Task instructions
Answer these questions from the thread on nREPL interrupts below:
(a) In which Java version was Thread.stop finally removed?
(b) In the jshell approach, what object is generated and thrown when the allStop boolean is true?
(c) Where does danielcompton suggest raising the issue, and what does he propose the function could be put behind?
*** Excerpt to read
Interrupt is broken on JVM 20+ #296

bbatsov · 2023-07-03T06:31:21Z

nREPL relied on Thread.stop to kill the session thread when needed and the function was finally removed from Java in Java 20 (after being deprecated for ages). The current nREPL implementation tries Tread.interrupt first and fallbacks on Thread.stop if that fails.

Any ideas for fixing this on Java 20+ are welcome!

See clojure-emacs/cider#3351 for more details.

The text was updated successfully, but these errors were encountered:

socksy · 2023-07-03T11:22:20Z

For reference, this is how it was solved in jshell: openjdk/jdk#10166

Looks like they override the jdk internal(!) MethodVisitor to add a check to a new static method on every single JVM jump instruction. If a new allStop boolean is true, then it generates a ThreadDeath object and throws it. They then instrument all code to be run in their execution environment with it. Then instead of Thread.stop they set this allStop value to be true, then call Thread.interrupt on the original thread. So basically, reimplementing

Few things about that:

:\
ThreadDeath is explicitly deprecated too, so that doesn't sound like a super long term solution. I'm surprised they didn't use the same mechanism that .interrupt uses, but maybe that's not possible from the bytecode (I'm no JVM expert...)
it's not clear what performance impact this might have. I would be personally surprised if I was running code in the repl and it was dramatically slower in running than the final JAR — I would expect it to mess with my code
depending on internal classes is something jshell can do because it's part of the JDK, but I guess it's not something nREPL should be doing?
perhaps this could be done on a clojure level instead, which would certainly make it easier to reason about, but doesn't help you if you're using java interop and the looping is happening there instead

bbatsov · 2023-07-03T11:47:07Z

@socksy Thanks for sharing this! I'm hoping we'd be able to come up with something simpler and more future-proof, although all my research so far indicates that'd be pretty hard. In essence Thread.interrupt expects that the threads you'd be interrupting will be cooperating, but in our case we have no idea what the user is evaluating in the session thread that we'd like to interrupt...

bsless · 2023-07-03T13:15:38Z

I found an official JDK guide regarding this deprecation. Anything there you could use?

bbatsov · 2023-07-04T07:41:05Z

@bsless I don't see anything that can help us there. As we're running user code on the session eval thread we can't really add code there that would make it interruptible.

danielcompton · 2023-07-04T07:59:13Z

@bbatsov Perhaps it's worth bringing this up on the JDK mailing list to see if they would reconsider removing it, perhaps putting it behind a flag?

bbatsov · 2023-07-04T08:01:31Z

I'm guessing that ship has sailed if there's already a release without it. I've never heard of the JDK team going back on a removal.

socksy · 2023-07-04T12:28:00Z

@bbatsov yeah, .interrupt only works if the user code respects it, which is why jshell is injecting in a boolean check in the jvm bytecode for every looping instruction — would that be possible here?
******
*** Data extract
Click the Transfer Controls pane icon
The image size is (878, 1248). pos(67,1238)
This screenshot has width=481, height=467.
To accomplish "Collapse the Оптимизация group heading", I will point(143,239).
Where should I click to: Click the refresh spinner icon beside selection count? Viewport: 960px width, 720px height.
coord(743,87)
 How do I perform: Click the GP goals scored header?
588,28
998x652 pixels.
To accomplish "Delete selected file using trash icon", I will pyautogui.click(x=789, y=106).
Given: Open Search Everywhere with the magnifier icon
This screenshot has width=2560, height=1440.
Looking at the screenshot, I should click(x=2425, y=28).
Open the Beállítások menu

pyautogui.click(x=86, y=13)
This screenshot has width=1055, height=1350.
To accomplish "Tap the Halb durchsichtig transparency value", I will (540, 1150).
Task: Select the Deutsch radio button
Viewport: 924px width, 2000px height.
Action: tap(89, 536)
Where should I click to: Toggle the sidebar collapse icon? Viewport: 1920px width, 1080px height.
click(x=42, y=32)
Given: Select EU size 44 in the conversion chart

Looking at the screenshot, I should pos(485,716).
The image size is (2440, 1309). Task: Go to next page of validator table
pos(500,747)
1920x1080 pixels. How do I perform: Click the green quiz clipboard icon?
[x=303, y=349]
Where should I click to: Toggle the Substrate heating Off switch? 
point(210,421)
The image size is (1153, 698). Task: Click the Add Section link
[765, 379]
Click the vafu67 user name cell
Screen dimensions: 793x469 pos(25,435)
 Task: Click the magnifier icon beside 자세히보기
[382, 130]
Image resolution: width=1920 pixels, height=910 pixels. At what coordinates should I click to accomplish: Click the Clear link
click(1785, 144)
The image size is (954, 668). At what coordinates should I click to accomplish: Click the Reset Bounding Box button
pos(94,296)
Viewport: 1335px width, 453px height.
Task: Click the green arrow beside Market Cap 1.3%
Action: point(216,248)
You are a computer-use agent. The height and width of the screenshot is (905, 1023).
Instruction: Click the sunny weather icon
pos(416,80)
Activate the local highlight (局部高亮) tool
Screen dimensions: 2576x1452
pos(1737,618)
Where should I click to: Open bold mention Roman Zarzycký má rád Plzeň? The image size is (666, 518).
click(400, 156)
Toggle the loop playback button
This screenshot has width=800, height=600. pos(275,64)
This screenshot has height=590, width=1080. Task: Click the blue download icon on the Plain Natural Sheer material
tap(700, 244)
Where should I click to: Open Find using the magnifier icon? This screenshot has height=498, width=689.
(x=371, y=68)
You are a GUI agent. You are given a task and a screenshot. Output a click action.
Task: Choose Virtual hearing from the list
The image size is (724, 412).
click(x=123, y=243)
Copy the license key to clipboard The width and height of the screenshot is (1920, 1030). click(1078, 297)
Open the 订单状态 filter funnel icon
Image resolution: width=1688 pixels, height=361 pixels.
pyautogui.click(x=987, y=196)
******
Output
(a) Java 20.
(b) A ThreadDeath object.
(c) On the JDK mailing list, and behind a flag.